The types of flowers to provide will depend on your local growing conditions. Check with local botanical gardens, nurseries, beekeeping associations, and native plant societies for recommendations. Don’t forget that trees may produce significant nectar and pollen for bees (particularly early in the season), even though they may not have large, showy flowers.

If you plant trees and other flowering plants that supply nectar for well-known bees, like honey bees,

often the lesser-known, but still important solitary bees will also use them.

Sometimes all you need to do is leave the wildflowers you already have.

For example, the humble dandelion tends to flower late into fall and even winter, providing an important late season resource for bees.

In addition to nectar and pollen, bees may also gather a number of different materials from leaves, including nesting components, resin or sap.

2. Providing water for bees

Bees need water to drink. These honey bees are standing on lily pad leaves floating in a pool and drinking the water at the edges. They will use various damp puddles or places where they can walk to edge of the water as water sources. In his book, Eric Grissell shows a simple solar-powered fountain he devised to splash water on rocks. Properly designed and maintained, a water fountain or pool can be a source of a drink for many types of animals.

3. Providing shelter for bees

Providing shelter for bees does not have to be difficult and can even be artistic. Sometimes it may be as simple as leaving a few flower stalks in your garden. For example, our hollyhock stems provide an ideal home for small species of carpenter bees (Genus Ceratina).

Mason bee houses are very popular with both humans and bees, as we see with this video of an European species they have identified as red orchard mason bees (Osmia rufa) colonizing a new bee condo. Listen to them “talk!”

In Tucson, Arizona we have an artist and landscape designer, Greg Corman at Zen Industrial, who does bee habitats that double as sculptures. Some of his bee and lizard habitats are on display at the Arizona Sonoran Desert Museum.

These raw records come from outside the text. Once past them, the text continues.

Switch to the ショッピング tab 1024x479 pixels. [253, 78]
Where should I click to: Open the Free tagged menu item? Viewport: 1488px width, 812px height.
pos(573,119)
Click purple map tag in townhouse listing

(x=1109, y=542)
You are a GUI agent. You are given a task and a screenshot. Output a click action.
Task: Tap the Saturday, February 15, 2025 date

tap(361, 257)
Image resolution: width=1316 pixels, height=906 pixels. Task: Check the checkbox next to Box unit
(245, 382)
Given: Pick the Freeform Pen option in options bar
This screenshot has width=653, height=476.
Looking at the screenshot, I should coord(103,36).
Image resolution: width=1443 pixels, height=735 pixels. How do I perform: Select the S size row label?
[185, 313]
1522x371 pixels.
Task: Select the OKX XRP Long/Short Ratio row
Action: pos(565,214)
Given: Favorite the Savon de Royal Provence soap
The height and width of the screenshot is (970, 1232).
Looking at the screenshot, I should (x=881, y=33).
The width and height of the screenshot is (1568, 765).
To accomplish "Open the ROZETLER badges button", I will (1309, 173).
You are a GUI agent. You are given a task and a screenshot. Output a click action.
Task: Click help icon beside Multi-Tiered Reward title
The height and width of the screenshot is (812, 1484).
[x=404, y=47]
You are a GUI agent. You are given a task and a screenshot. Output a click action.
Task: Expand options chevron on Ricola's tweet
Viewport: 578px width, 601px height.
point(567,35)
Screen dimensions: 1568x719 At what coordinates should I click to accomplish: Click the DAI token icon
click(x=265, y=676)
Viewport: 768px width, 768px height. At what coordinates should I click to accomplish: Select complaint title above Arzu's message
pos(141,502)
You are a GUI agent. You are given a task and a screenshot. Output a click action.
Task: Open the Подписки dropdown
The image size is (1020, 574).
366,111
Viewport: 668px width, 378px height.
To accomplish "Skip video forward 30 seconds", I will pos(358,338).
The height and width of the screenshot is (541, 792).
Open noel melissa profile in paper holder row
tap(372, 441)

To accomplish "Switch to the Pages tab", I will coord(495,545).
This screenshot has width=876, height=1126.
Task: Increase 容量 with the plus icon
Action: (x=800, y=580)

(Robert Engelhardt made this solitary bee house. Photograph from Wikimedia).

A quick search with Google can yield many places to learn more about bee houses or condos:

Another way to provide a place to live is to leave a patch of bare ground for digger bees to nest. You will need to research the requirements for your area, but leaving a small patch of native soil undisturbed may be helpful.

4. Get to know your local bees

To have a successful pollinator garden, it really pays to get to know what kind of solitary bees live in your area and what their requirements are. The more you know about the tiny bees that share you yard, the better you will be able to meet their needs and the more you will appreciate them.